▶ PROBLEM
Rewrite the stored items starting at the line with "Open chat more options ellipsis" and running to the end of the records, swapping "screenshot" for "screen capture" and changing nothing else. Leave out the pictures.

[Stored items]
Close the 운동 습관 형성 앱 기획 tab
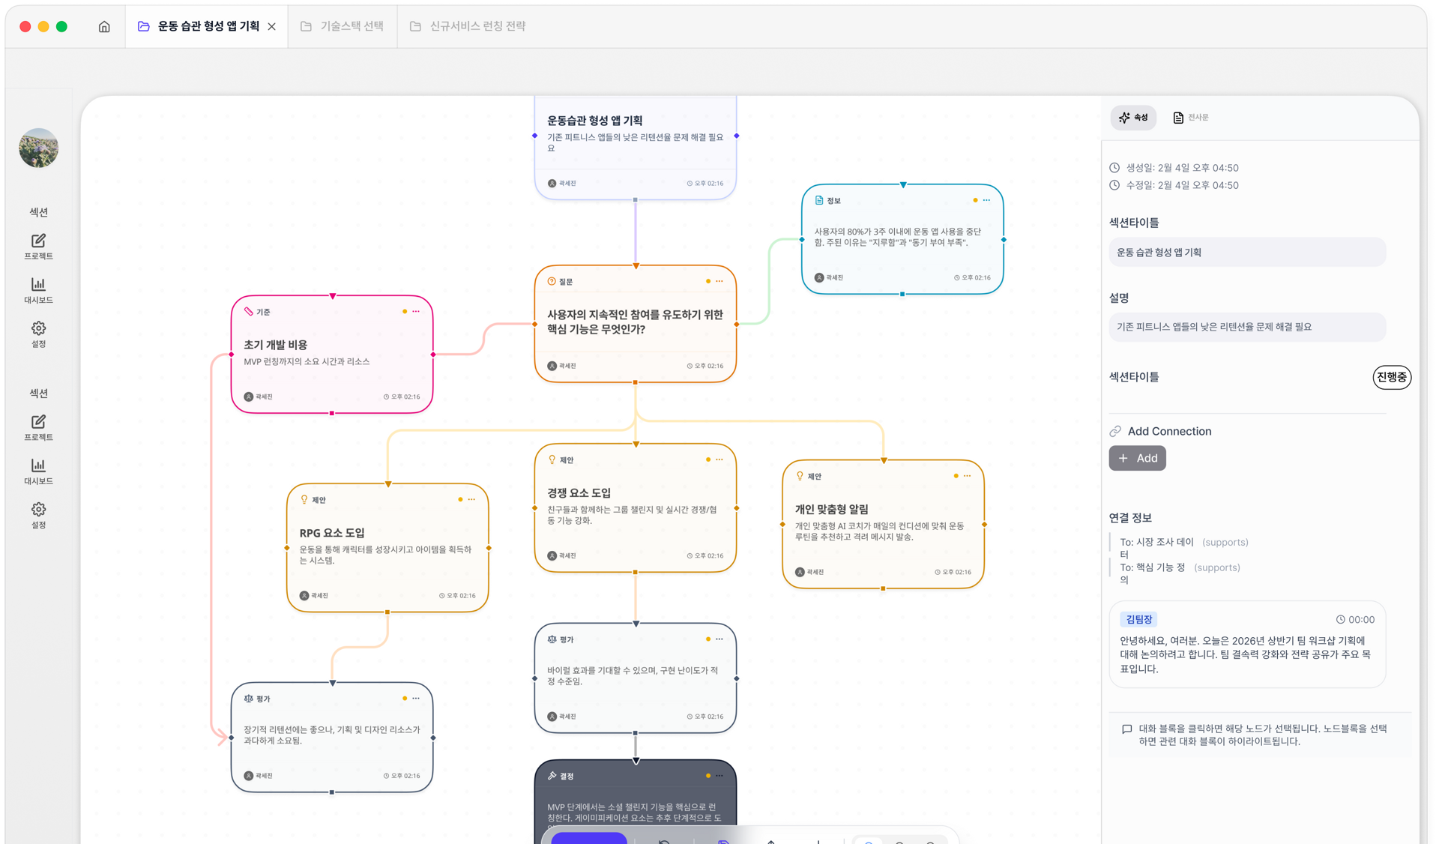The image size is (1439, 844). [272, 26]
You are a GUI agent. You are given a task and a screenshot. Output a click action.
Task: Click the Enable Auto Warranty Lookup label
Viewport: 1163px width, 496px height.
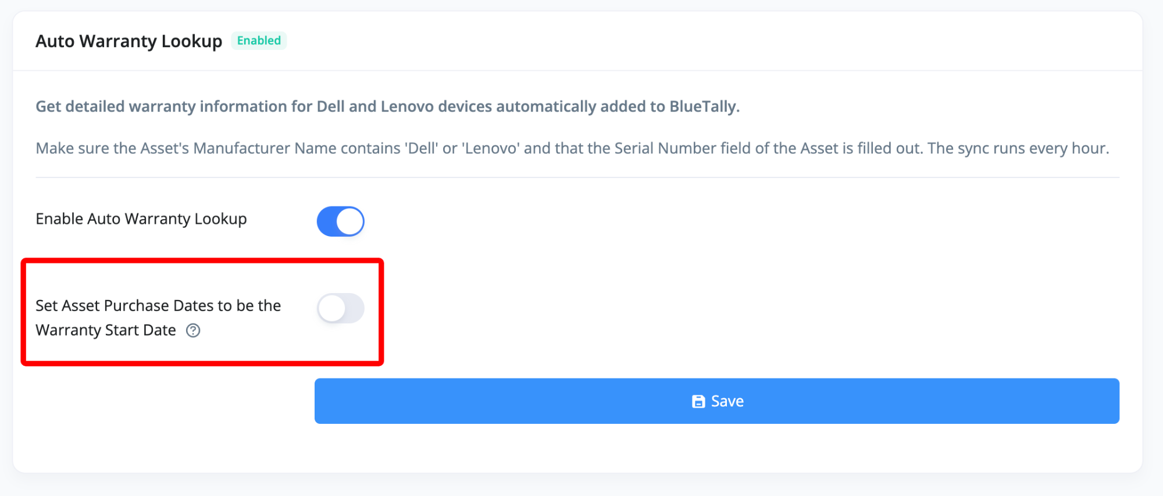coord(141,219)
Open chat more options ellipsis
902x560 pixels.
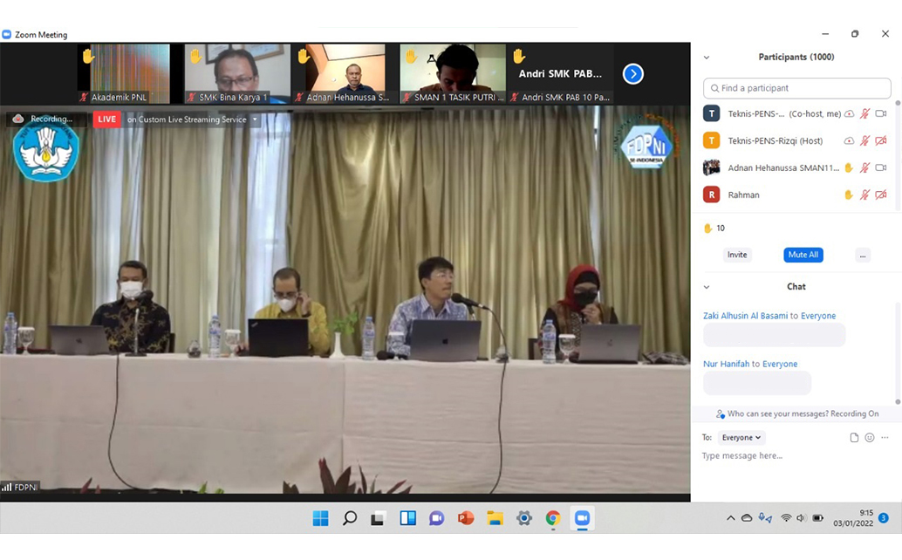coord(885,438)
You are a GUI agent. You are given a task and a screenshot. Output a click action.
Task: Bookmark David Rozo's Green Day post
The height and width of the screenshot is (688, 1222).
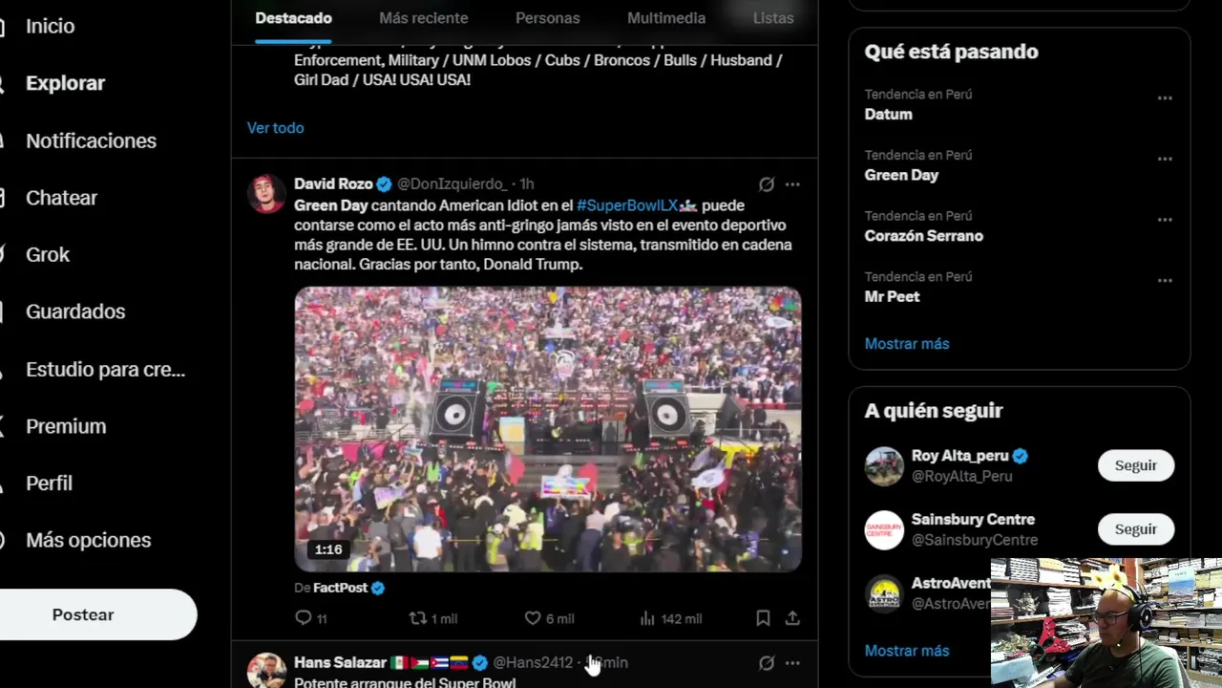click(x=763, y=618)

▶ FINAL RESULT
Open chat more options ellipsis
902x560 pixels.
coord(885,438)
You are a GUI agent. You are given a task and a screen capture. Output a click action.
Task: Bookmark David Rozo's Green Day post
The height and width of the screen capture is (688, 1222).
click(x=763, y=618)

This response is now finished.